(Beginning of Passage)
Domestic Prices Are Down, But International Travel Is Up

According to Hopper data compiled exclusively for Bloomberg, domestic holiday flights will be down about 9% from last year, though prices will fluctuate city by city. Roundtrip airfare from major US cities to destinations such as Orlando, for instance, are down 19% and will cost $396 per ticket around Christmas, compared to $491 during the same period last year. 

Flying into Las Vegas over the break will cost $341 a seat this year, versus $420 last year.

Prices for international flights, however, are trending upward. As many people have overcome 2022’s renewed fears of getting stuck overseas amid a Covid-19 surge, more people seek to travel to Europe and Asia.

Per Hopper, Christmastime airfare from the US to Asia is up 20% year over year; expect to pay about $1,572 for a ticket to Tokyo, the continent’s most popular holiday destination. In Europe, prices are roughly 16% more expensive than at Christmas 2022; economy-class tickets to major hubs from the US are averaging $934 for a seat.

For a better deal, consider:

Where to Go and What It Will Cost

The US, Mexico, Costa Rica, the Caribbean, Europe and Thailand are all set to be the hottest global destinations this winter,  per data from Virtuoso, a network of more than 20,000 luxury travel advisers. "Globally, we see the US as the top holiday destination, not just for Americans but for travelers the world over," says Misty Belles, vice president of global PR at Virtuoso. 

She notes that holiday lodging rates have softened from last year in such major US cities as New York (down about 8%) and Los Angeles (down nearly 50%) as pandemic-driven domestic travel to those cities has decreased. Smaller reductions in hotel rates are offered in sunny Florida.

You may even get a deal on your ski trip—if you overlook rising ticket prices for lifts.
(End of Passage)
(Beginning of Data supplied)
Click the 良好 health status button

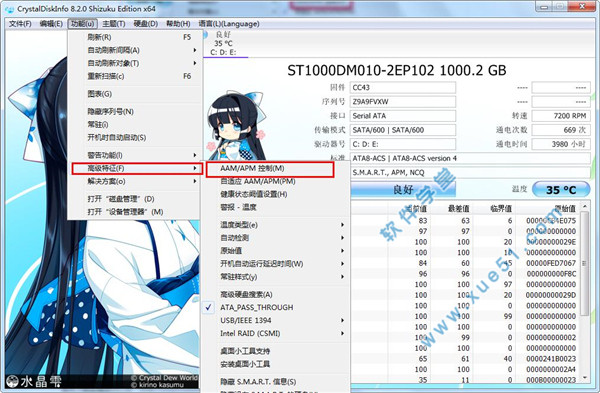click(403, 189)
(End of Data supplied)
(Beginning of Data supplied)
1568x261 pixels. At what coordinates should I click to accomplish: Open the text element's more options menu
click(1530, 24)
(End of Data supplied)
(Beginning of Data supplied)
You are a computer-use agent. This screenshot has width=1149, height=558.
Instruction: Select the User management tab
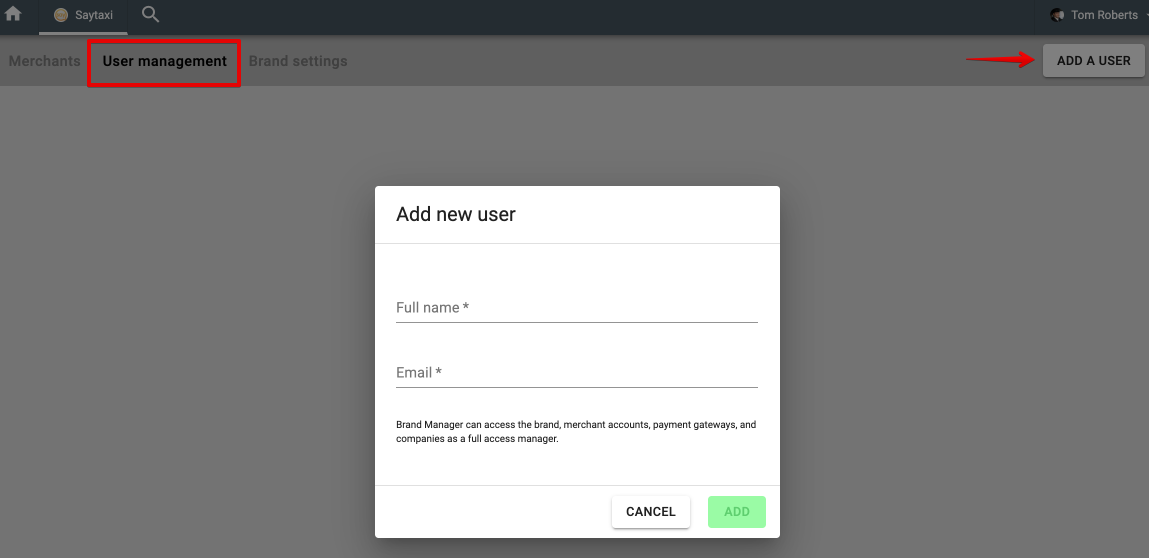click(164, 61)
(End of Data supplied)
▶ _Exercise requirements_
• A. Answer these questions from the passage on holiday travel prices:
(i) How much will a seat to Las Vegas cost over the break this year?
(ii) About how much should a traveler expect to pay for a ticket to Tokyo?
(iii) By about how much have holiday lodging rates in Los Angeles fallen?
• B. For each statement, say whether it agrees with the passage on holiday travel prices, and quote the words that decide it.
(i) Roundtrip airfare to Orlando will cost $491 per ticket around Christmas this year.
(ii) Christmastime airfare from the US to Asia is up 20% from last year.
(iii) Misty Belles is the president of Virtuoso.
The rows have no connection to the passage on holiday travel prices.

▶ _Task-by-task results_
• A.
(i) $341
(ii) About $1,572
(iii) Nearly 50%

• B.
(i) No: "will cost $396 per ticket around Christmas, compared to $491 during the same period last year"
(ii) Yes: "Christmastime airfare from the US to Asia is up 20% year over year"
(iii) No: "vice president of global PR at Virtuoso"